In this August 23 2010 photo issued by environmental campaigners Greenpeace, Greenpeace boats in the water near the Cairn Energy Stena Don Oil Rig, in the seas west of Disko Island in the Arctic. Danish warship Tuesday confronted the Greenpeace protest ship Esperanza as it approached one of the world's most controversial oil drilling projects operated by the British company Cairn Energy. The company's discovery of hydrocarbons off Greenland's coast could spark an oil rush that "would threaten the fragile environment," Greenpeace warned Tuesday

COPENHAGEN (AP) — Scotland's Cairn Energy PLC said it found gas off the west coast of Greenland, a discovery that environmental group Greenpeace warned could lead to a damaging rush for hydrocarbons in "vulnerable" Arctic waters.

As Cairn Chief Executive Bill Gammell said in a statement that the finding confirmed the company's "belief in the exploration potential," Greenpeace's ship Esperanza was circling the oil rig in protest to "confront dangerous deepwater oil drilling."

Greenpeace spokesman Ben Stewart said Cairn should have followed the example of oil companies that suspended deepwater drilling after the spill in the Gulf of Mexico.

"We're here to highlight and document the reckless push toward an Arctic oil run," Stewart told The Associated Press by telephone.

The organisation was told by police on-board a Danish navy vessel not to violate a 1,650-feet security perimeter around the Stena Don rig, police said.

In a statement, Ove Karl Berthelsen, Greenland's minister in charge of mineral resources, said the drillings had been conducted with "very high safety and environmental standards and in accordance with the plans" approved by the authority.

The weather in the area had been good during the drilling and the icebergs that were in the vicinity had been towed away "without any major problems," Berthelsen said.

The Scottish company said the exploration was "at the very start," and that the well had not yet reached target depth, but didn't specify how much gas had been discovered.

Three decades after an exploration effort failed to find oil in the deep ocean off the west cost of Greenland, a semi-autonomous Danish territory, drilling resumed there in 2001. Exploration so far has been unsuccessful.

Cairn started drilling 108 miles west of the Disko Island on July 1 in depths of 990-1,650 feet.

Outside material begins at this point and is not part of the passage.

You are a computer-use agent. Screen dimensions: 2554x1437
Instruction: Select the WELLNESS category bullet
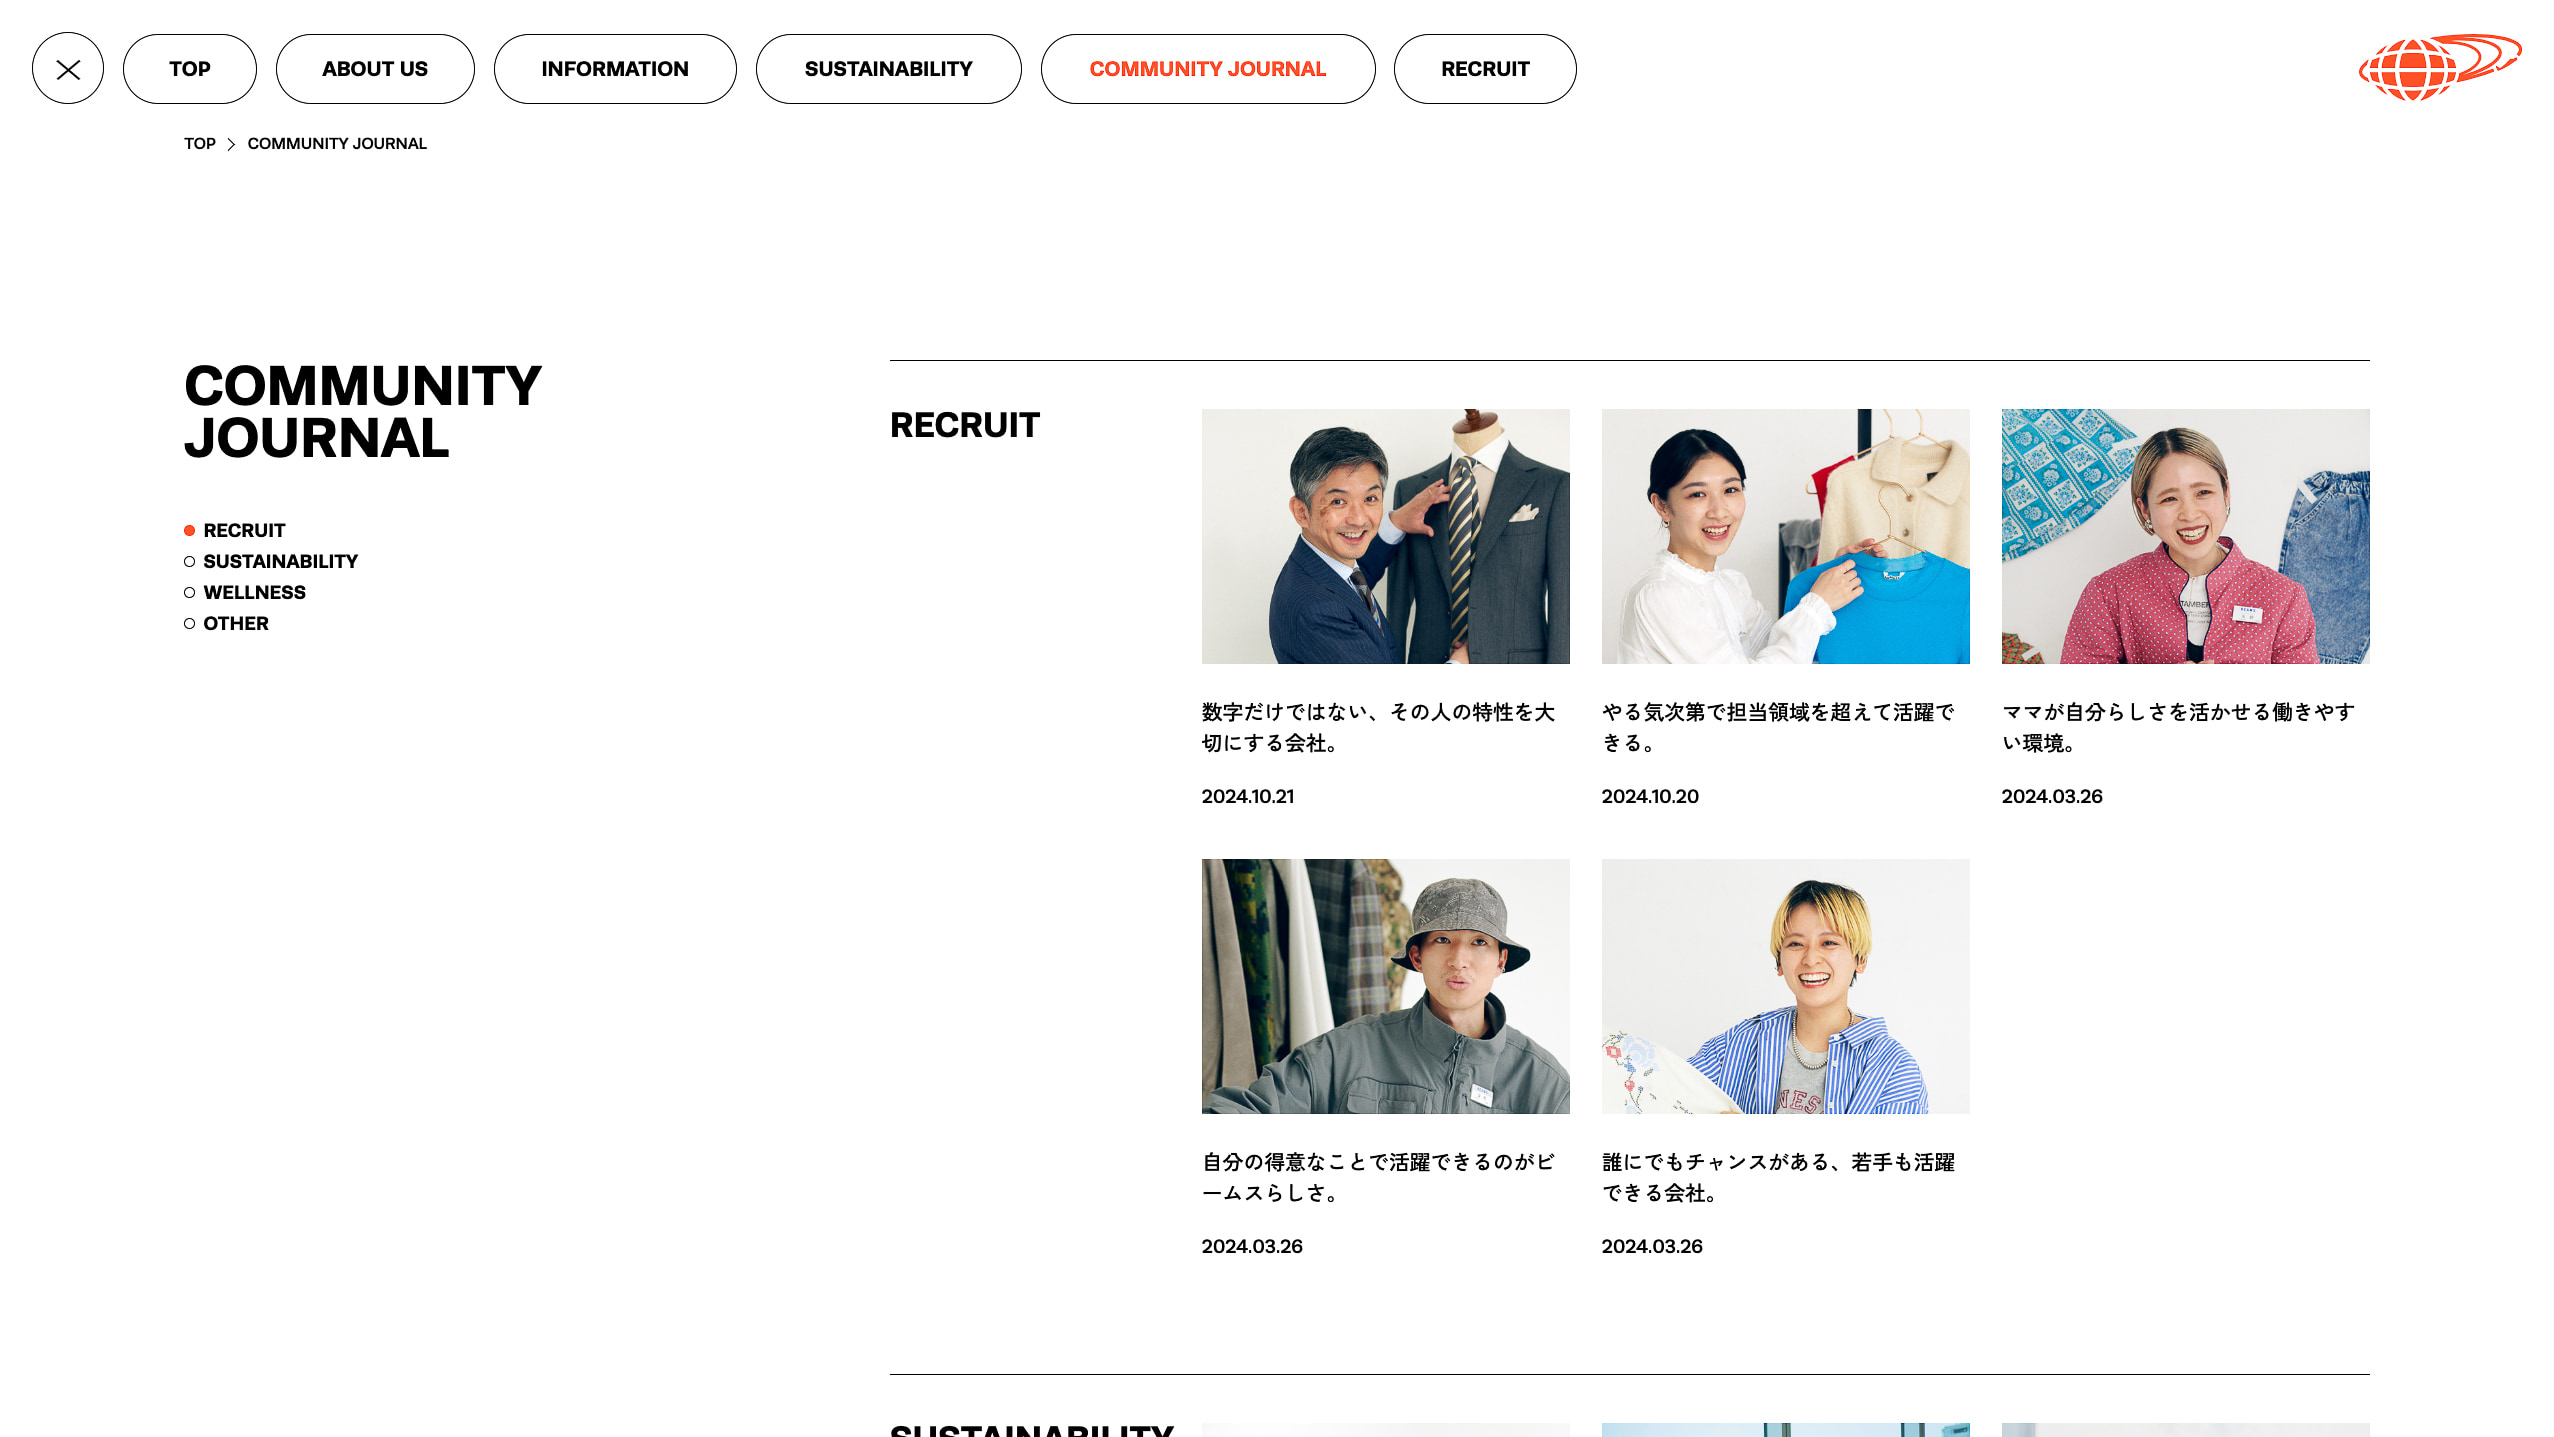189,593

It said its wells have planned target depths of up to 13,860 feet.

Last week, they were granted permission to drill two more deep-water exploration wells off Greenland.

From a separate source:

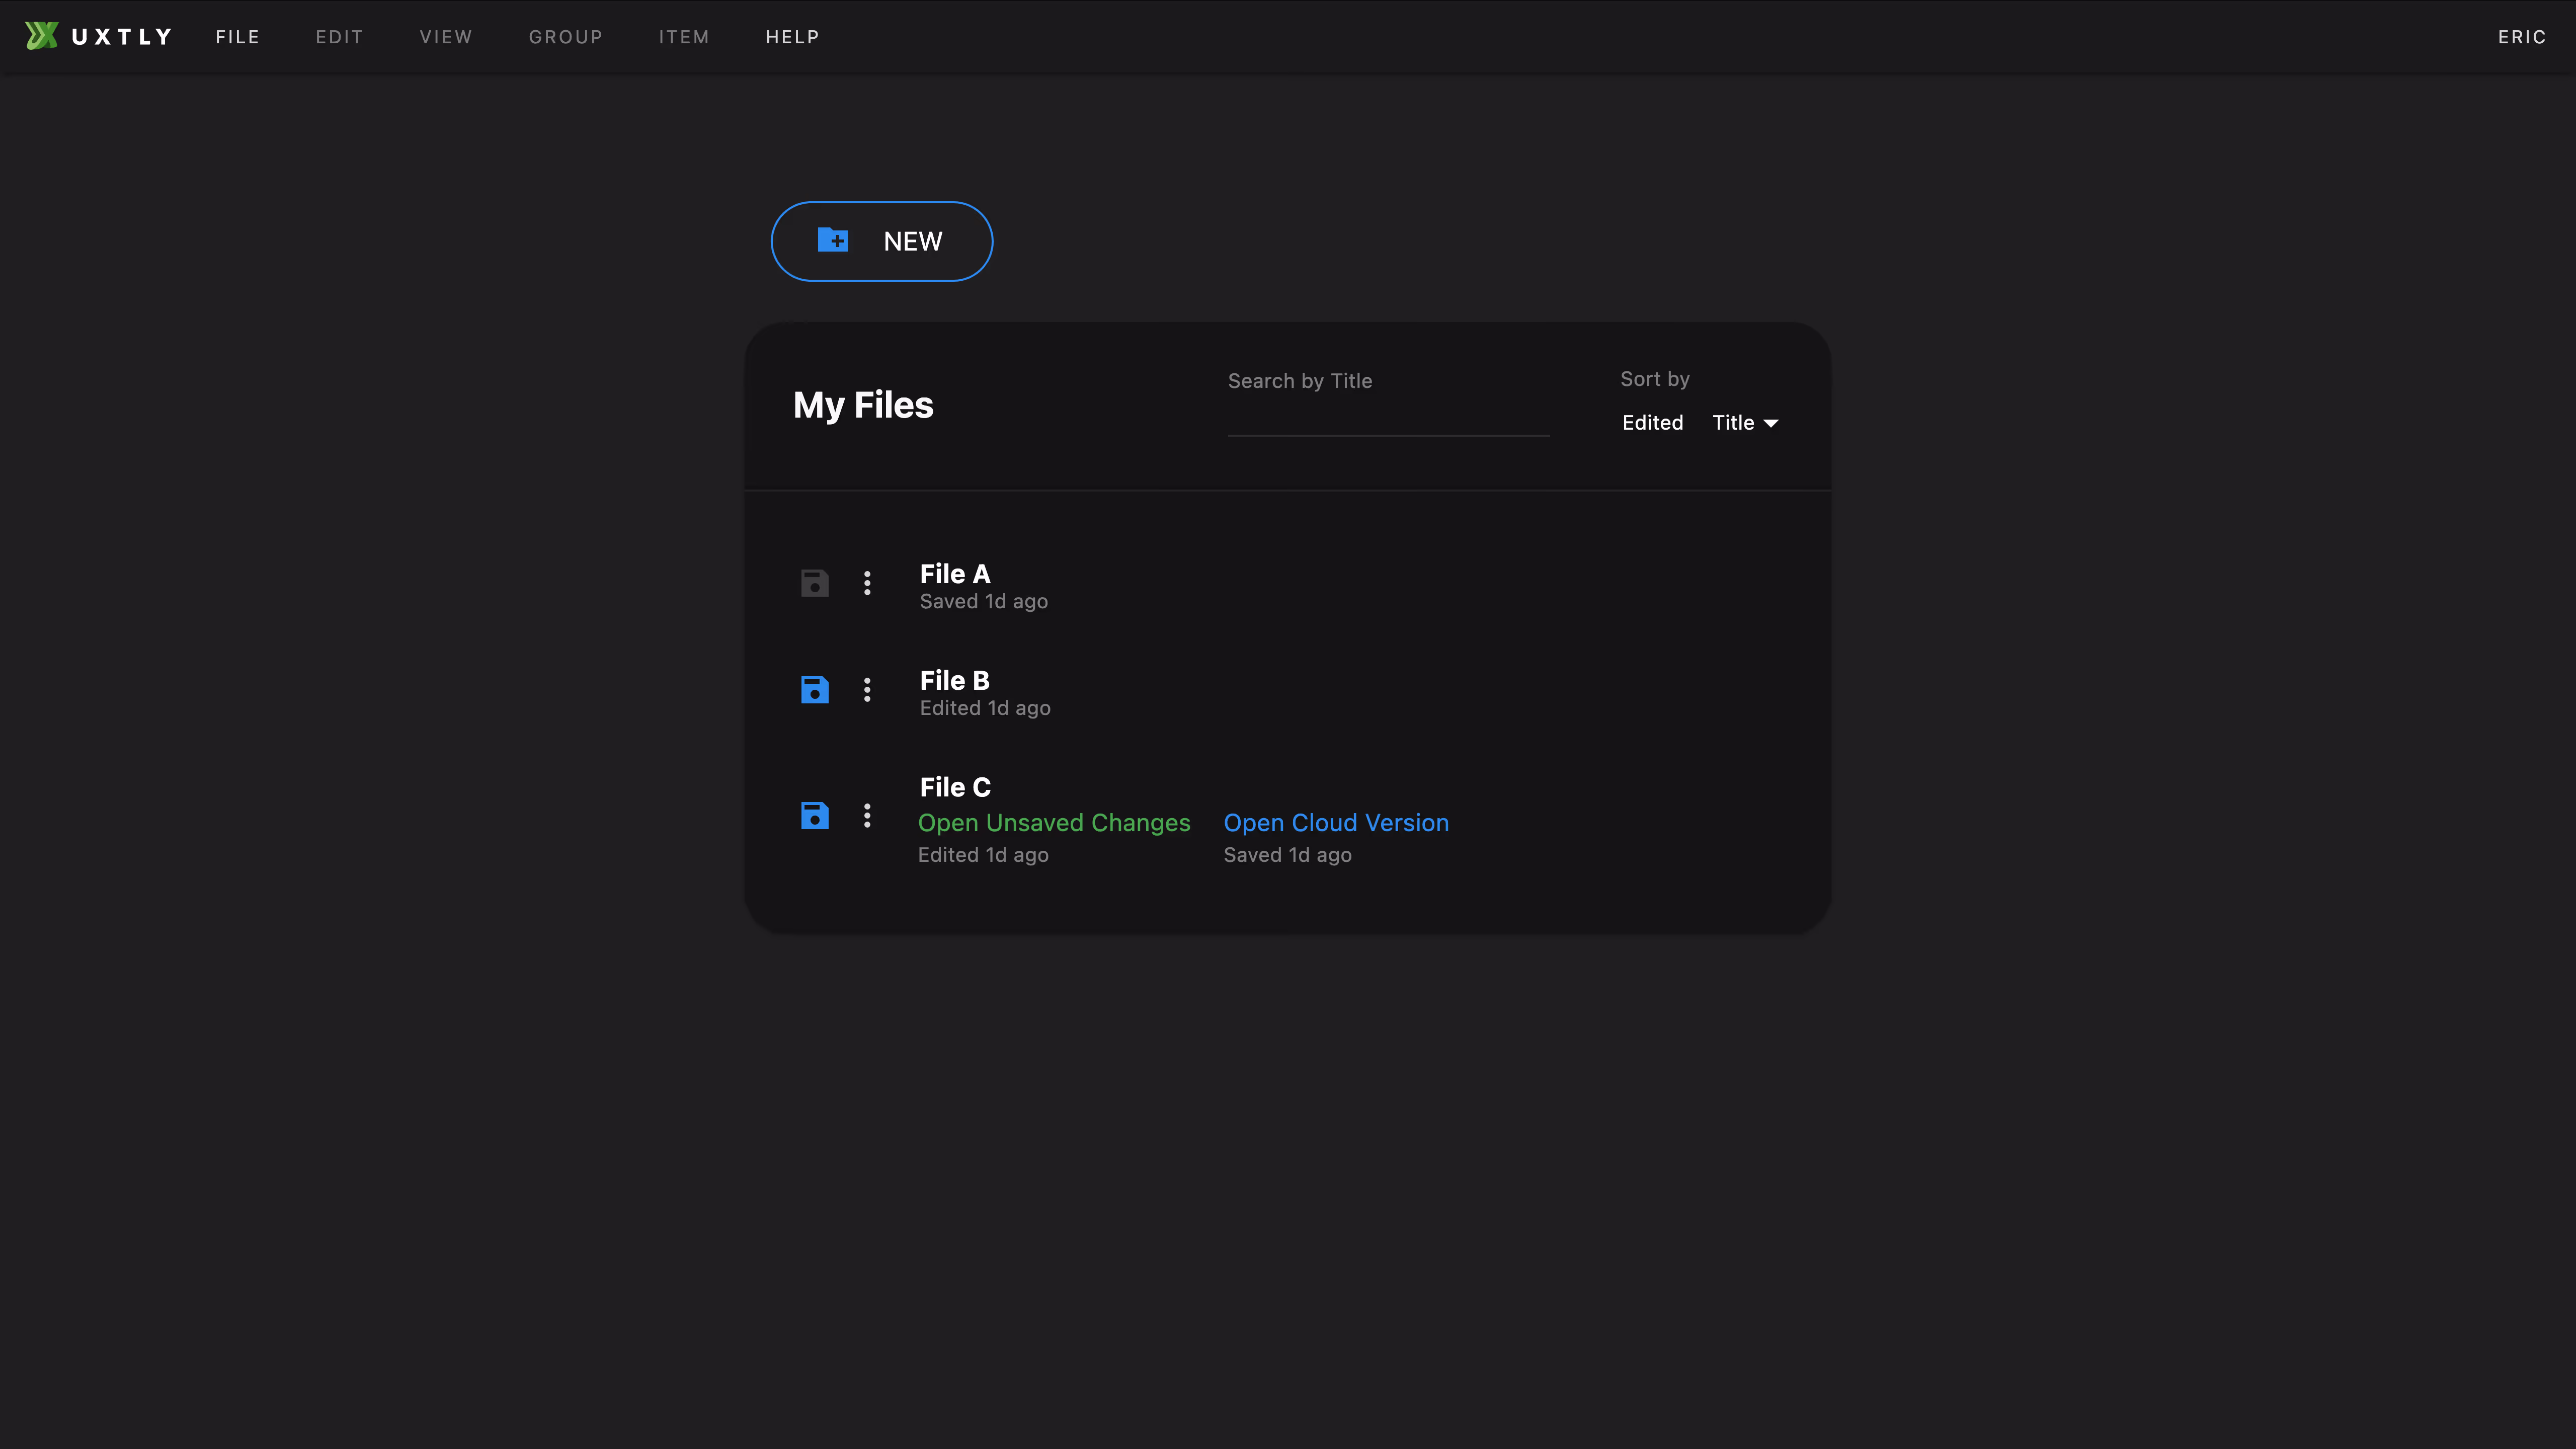Open the three-dot menu for File C
This screenshot has width=2576, height=1449.
point(867,816)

Although seismic data indicate that the area could have gas and oil reserves, Cairn's finding doesn't necessarily mean that there are enough hydrocarbon reserves for "profitable" extraction, said Erling Halfdan Stenby, a chemistry professor at Denmark's Technical University.

Investors in Cairn were disappointed by the news, and sent shares down four percent to 445.30 pence in London.

"Some people had bought on the hope that Cairn would hit oil on the first well but they were disappointed. But that was unrealistic," said Peter Hitchens, an oil analyst with London-based Panmure Gordon.

"The discovery of gas actually shows that there is a potential for hydrocarbon system in the area so it starts to help them understand what is going on there which I think is encouraging," he said.